Bill Memo: Banning Emissions Tampering
This legislation amends the Environmental Conservation Law by adding a new title 13 to article 19 which would make it illegal to tamper with any device that is required to control the emissions of a heavy-duty vehicle. It will also make illegal the sale, distribution, possession or installation of any defective emissions control device with a fine of no less than $1,000 and no more than $5,000, with escalating fines for repeat offenders. Within 180 days of the effective date, the Department of Environmental Conservation will require annual visual vehicle inspections. This legislation also amends the Vehicle and Traffic Law to prohibit registered owners of diesel vehicles from operating the vehicle if there is a defective air emissions control device, punishable with a fine of $70. Penalties collected will be deposited into the Environmental Protection Fund.

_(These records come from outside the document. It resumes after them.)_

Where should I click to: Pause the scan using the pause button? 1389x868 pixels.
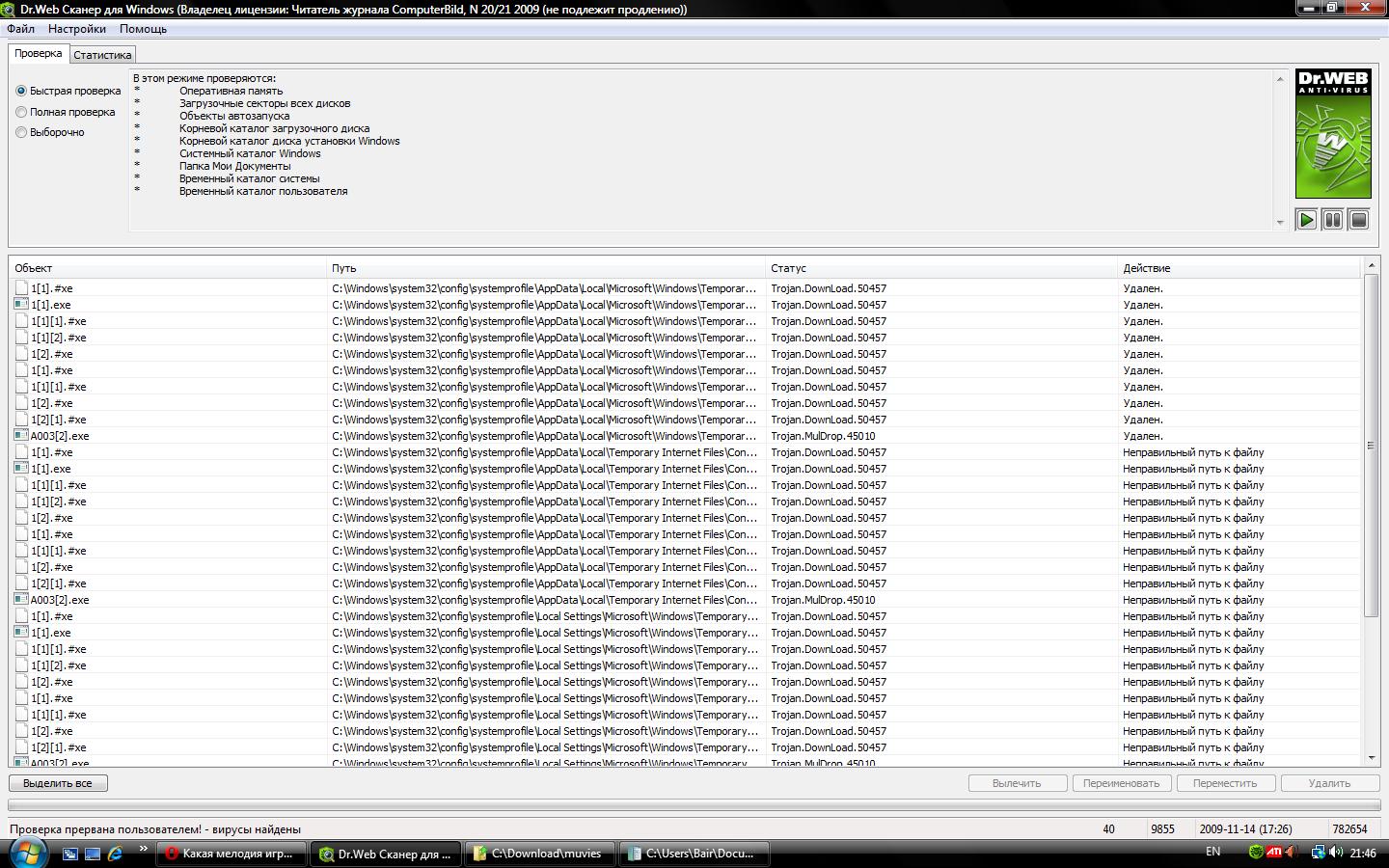click(x=1332, y=220)
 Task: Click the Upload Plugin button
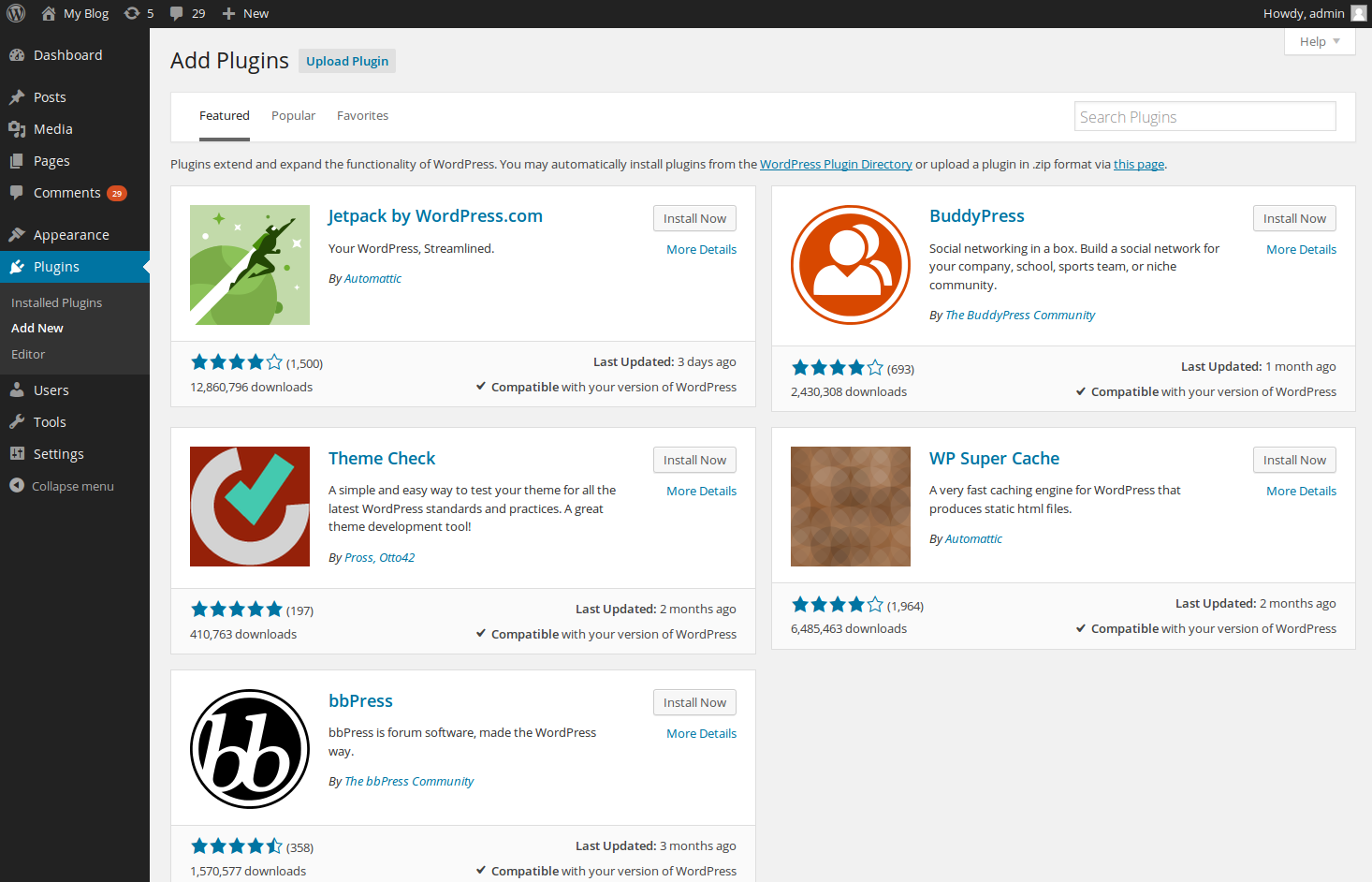point(347,61)
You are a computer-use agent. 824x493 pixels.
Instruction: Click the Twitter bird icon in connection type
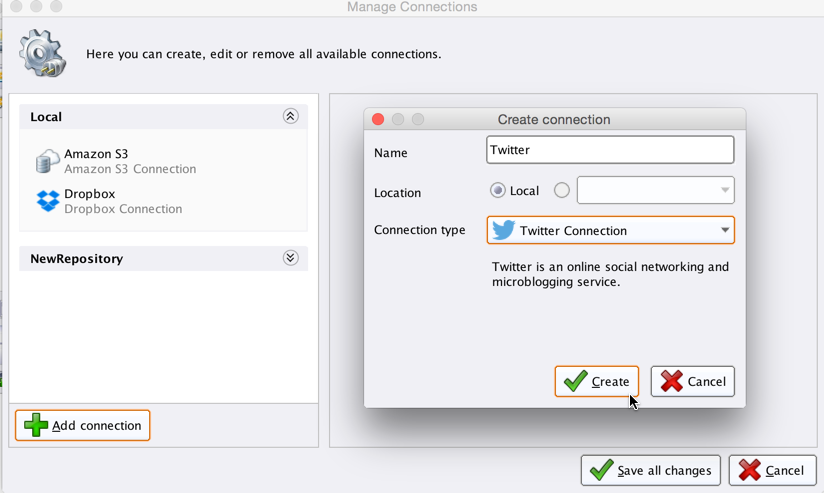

This legislation prohibits the tampering of emissions control devices of heavy-duty vehicles and establishes a fine of $1000-5000 for such an offense, with an additional fine of $750 if the registered owner of a diesel–powered vehicle operates the vehicle with a defective emissions control device. By establishing a penalty for disabling an emissions control device or operating a heavy-duty vehicle without such a device, New York is demonstrating how important tailpipe pollution restriction are to the health and safety of its communities.
Transportation emissions from the combustion of diesel fuels result in particle pollutants such as particulate matter 2.5, which has been linked to lung and heart disease. Low income communities and communities of color face increased levels of vehicle pollution as these communities are often intersected by heavily trafficked areas, transportation corridors, expressways and routes populated by heavy-duty vehicles such as ports. Requiring pollution control devices to be intact will help reduce this disproportionate emissions burden, thereby improving health outcomes.
Air pollutants can fluctuate greatly over small distances and short time periods, which is why hyperlocal emissions controls are critical for reducing emissions and co-pollution overall. By creating more stringent regulations around emissions control devices for heavy-duty vehicles, New York is aligning regulation with the values of the Climate Leadership and Community Protection Act (CLCPA), including co-pollutant reductions and the protection of disadvantaged communities.
This bill would better conform with the spirit of the CLCPA if it was expressly stated that at least 35% of the penalty monies collected and deposited into the Environmental Protection Fund be invested in disadvantaged communities.